Malaysian government leaders say the country has become a key transit point for smuggling gangs seeking to bring Sri Lankans, Pakistanis and others to Australia.

Mr Hishammuddin said there was no timetable to finalise the deal.

"I have to speak to my counterpart [in Australia]... But I'm confident in the level of trust and political will of both countries," he said.

The deal was first agreed upon in principle between the two countries in May, but its fate has been in doubt after rights groups said it would infringe on the basic rights of the asylum seekers.

Human rights activists in both countries have condemned the deal because Malaysia is not a signatory to the United Nations refugee convention and does not legally recognise refugee status.

Australia has given its assurance the rights of those who are returned would be protected.

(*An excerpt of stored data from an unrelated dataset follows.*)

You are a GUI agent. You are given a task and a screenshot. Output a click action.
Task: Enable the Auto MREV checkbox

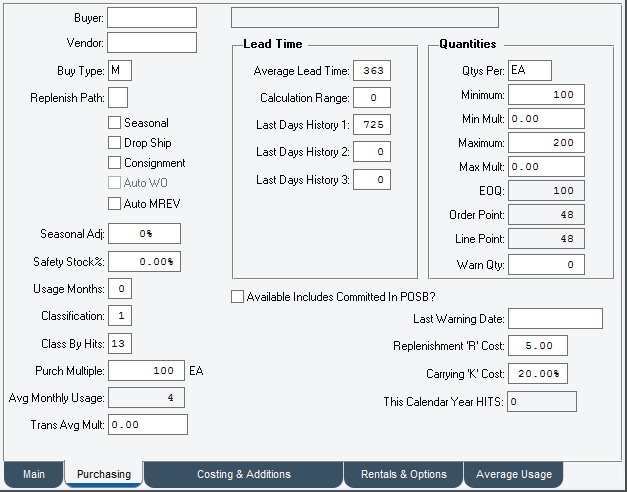coord(115,204)
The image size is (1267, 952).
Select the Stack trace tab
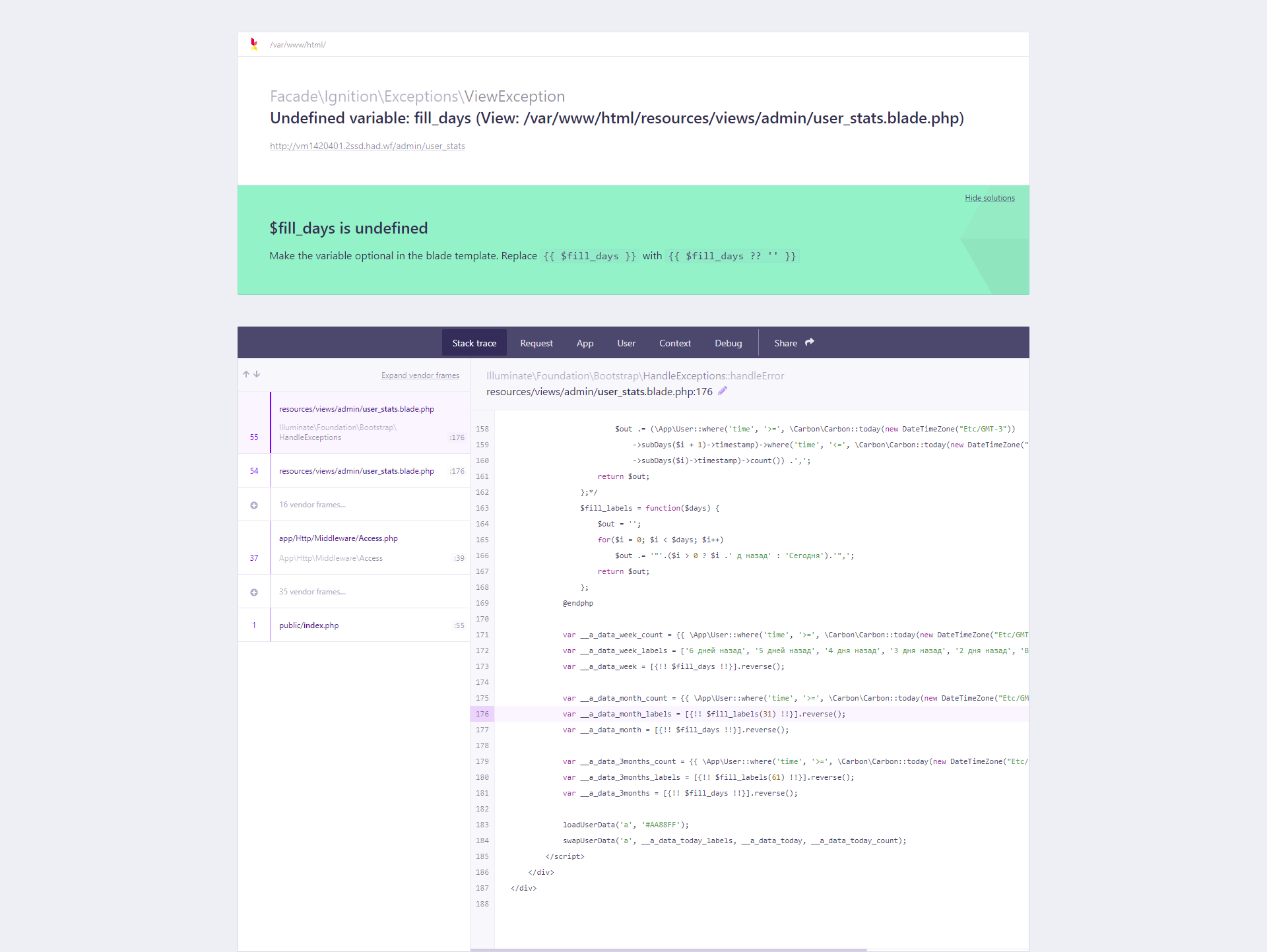(474, 343)
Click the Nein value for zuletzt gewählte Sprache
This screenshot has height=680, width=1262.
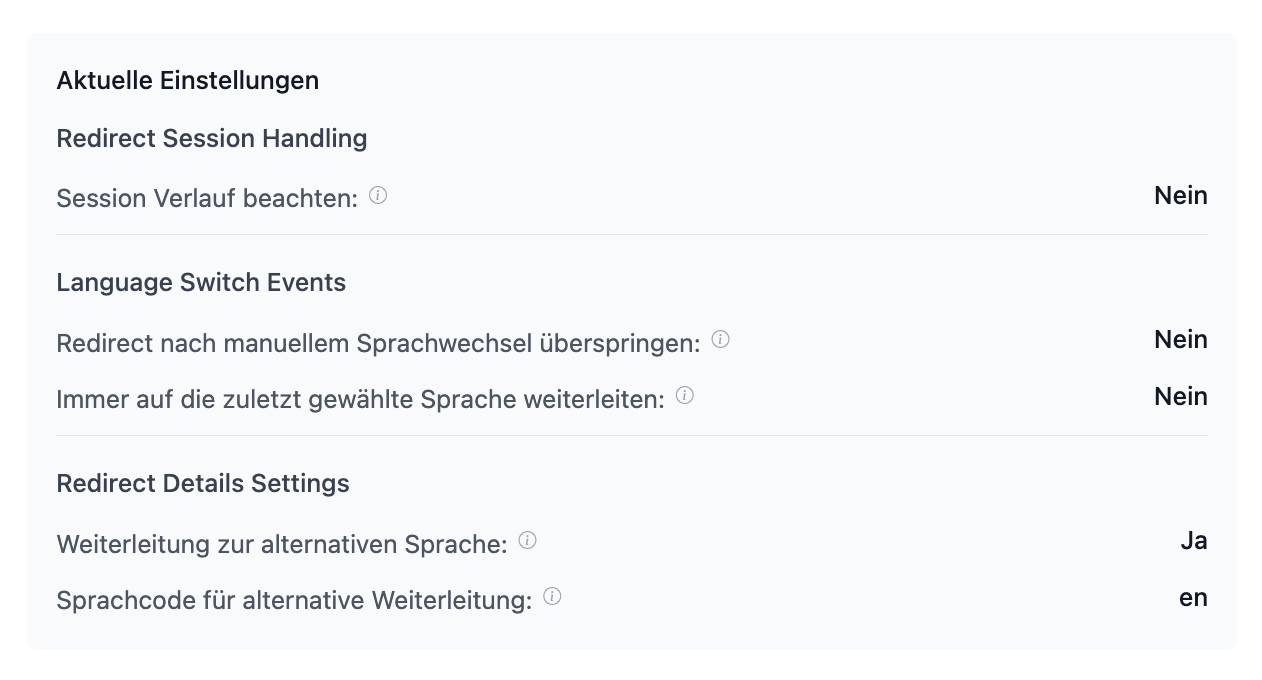[x=1181, y=397]
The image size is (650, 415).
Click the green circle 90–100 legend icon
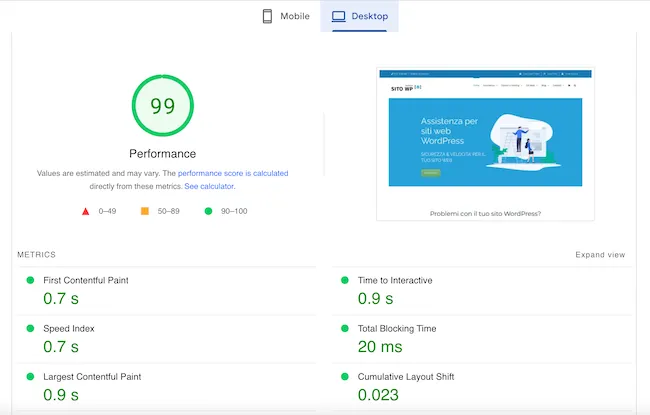point(208,211)
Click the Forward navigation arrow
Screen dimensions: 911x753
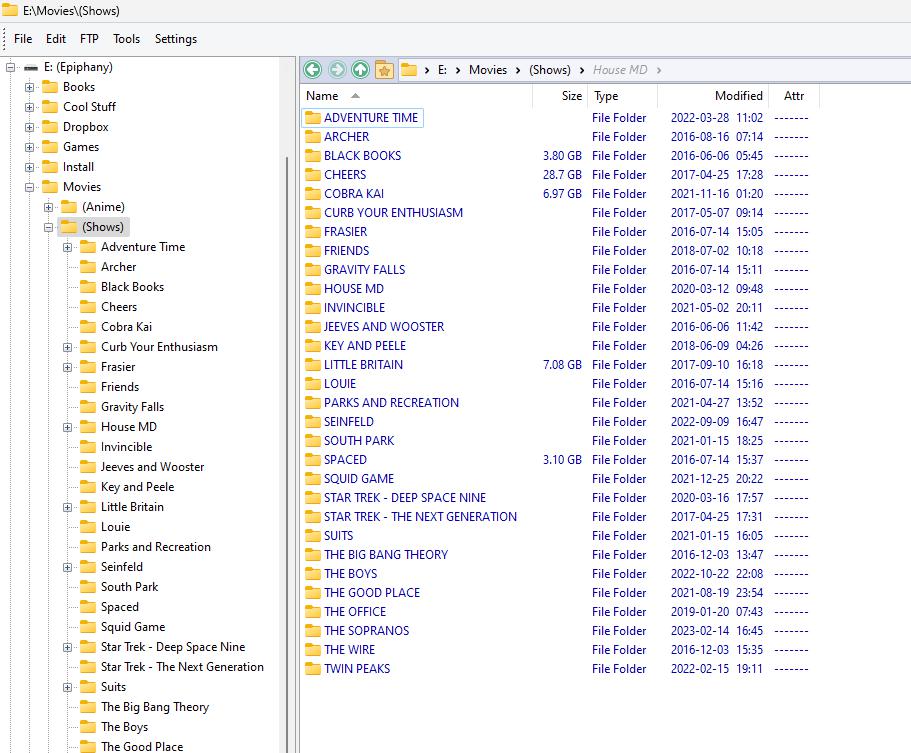pos(336,69)
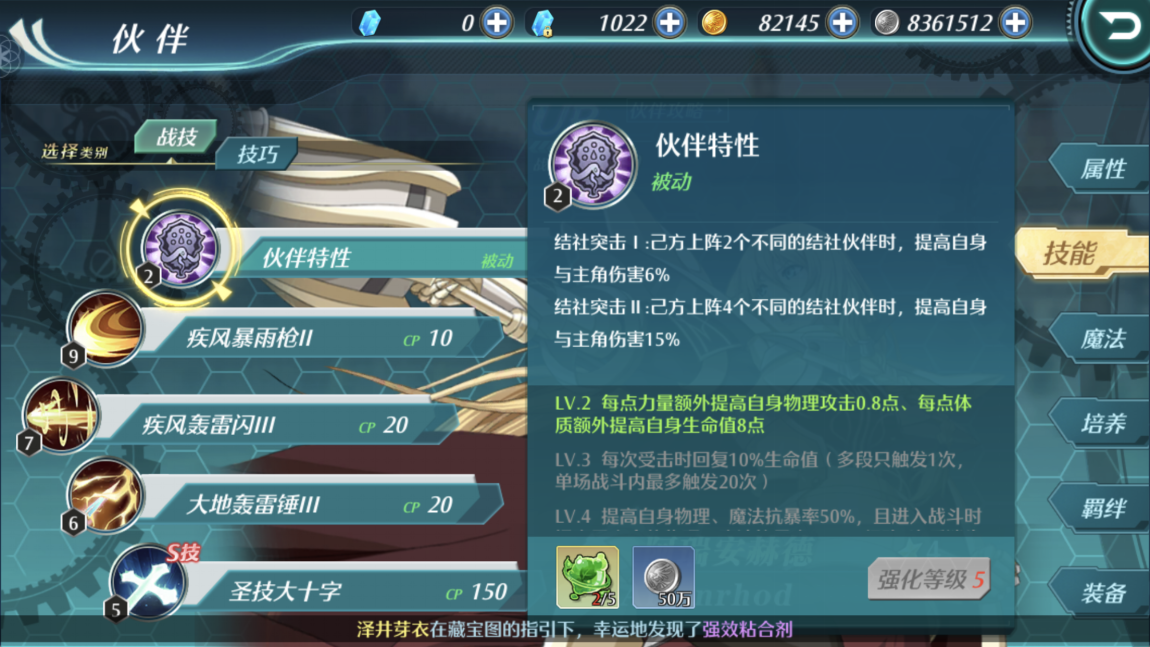Click the 50万 silver coin cost item
1150x647 pixels.
pos(664,577)

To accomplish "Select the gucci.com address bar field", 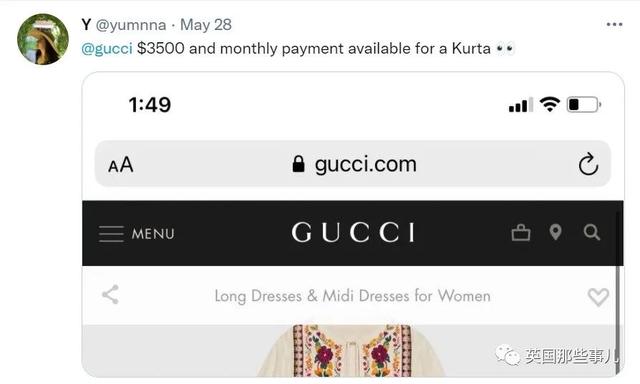I will 353,164.
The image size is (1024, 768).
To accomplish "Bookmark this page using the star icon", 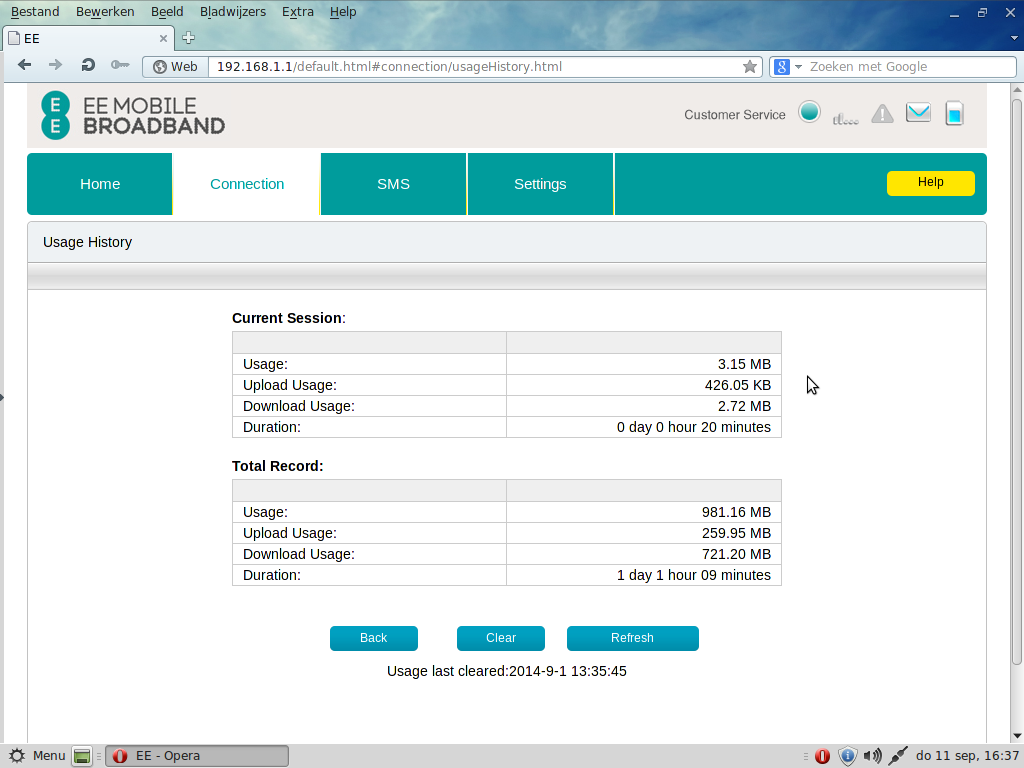I will tap(750, 67).
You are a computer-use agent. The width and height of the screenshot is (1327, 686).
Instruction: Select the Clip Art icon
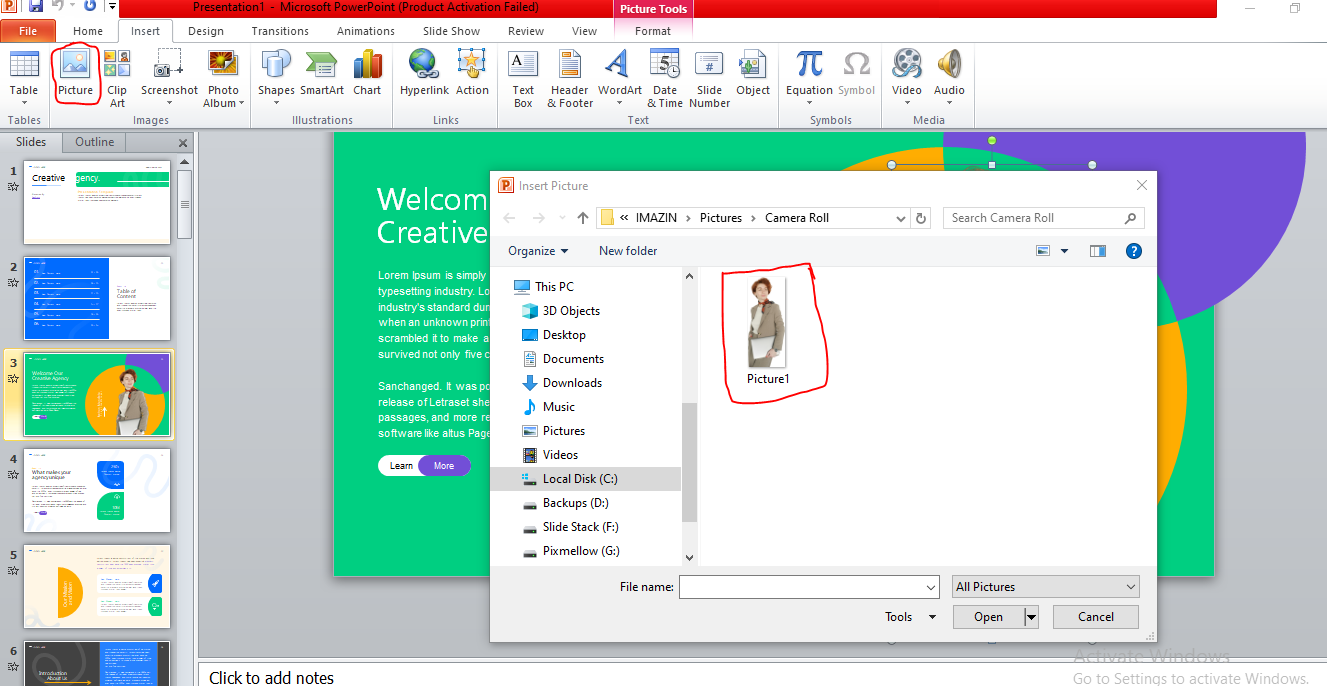coord(117,76)
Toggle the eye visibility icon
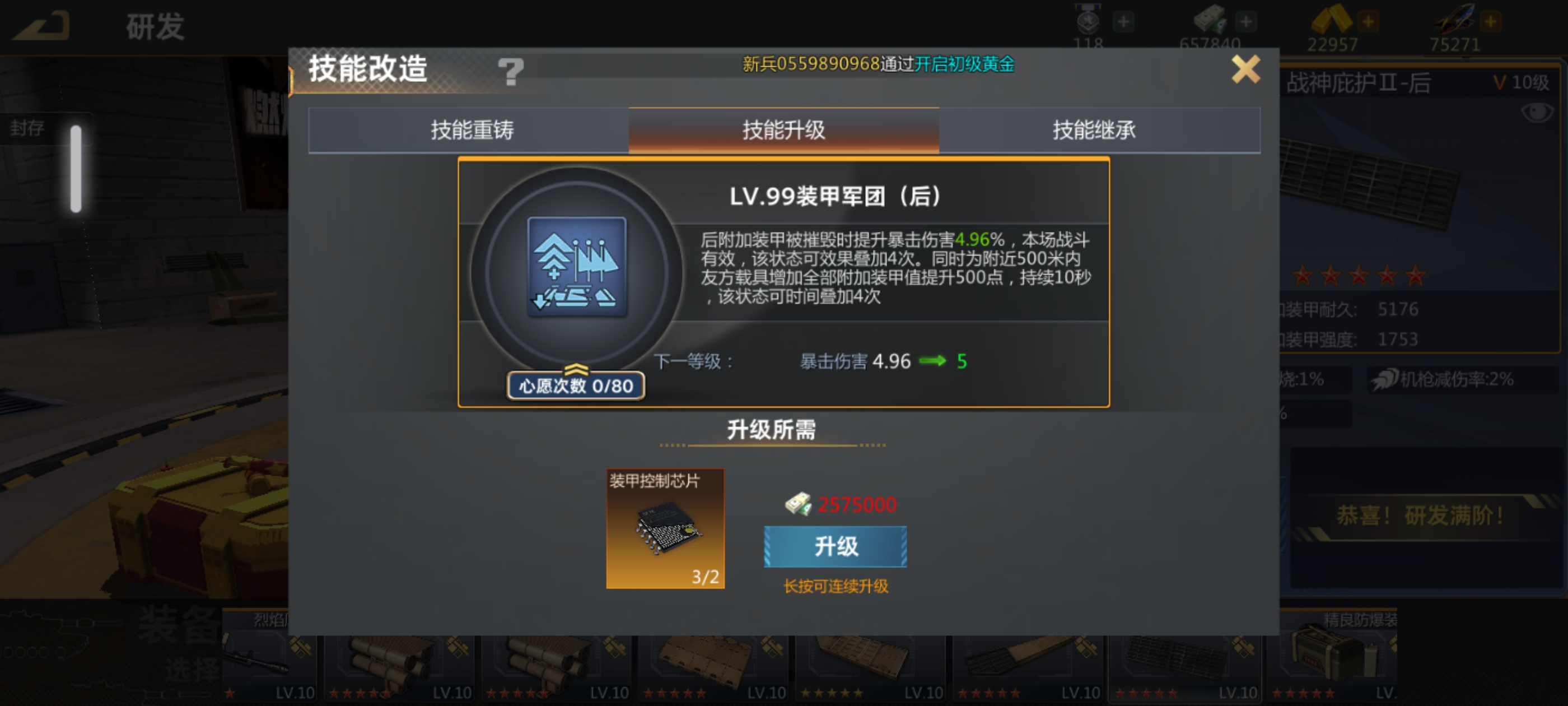 [1537, 112]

Immigration Minister Chris Bowen said in a speech on Friday the Government was putting protections in place for the transferred asylum seekers. During his speech he was heckled by protesters who stormed the Sydney university theatre where he was speaking.

The Australian Government is also facing a High Court challenge after lawyers launched an action on behalf of a woman asylum seeker and her four-year-old son being held on Christmas Island.

The legal move came on the same day the Coalition and the Greens combined in Parliament to demand the Malaysia deal be abandoned.

Meanwhile, Nauru has taken a key step towards signing the UN refugee convention.

Nauru's secretary of justice has signed the instrument of accession to the United Nations convention.

The Federal Opposition has been demanding that Australia send asylum seekers to Nauru for processing.

It says Nauru signing the refugee convention strengthens that argument.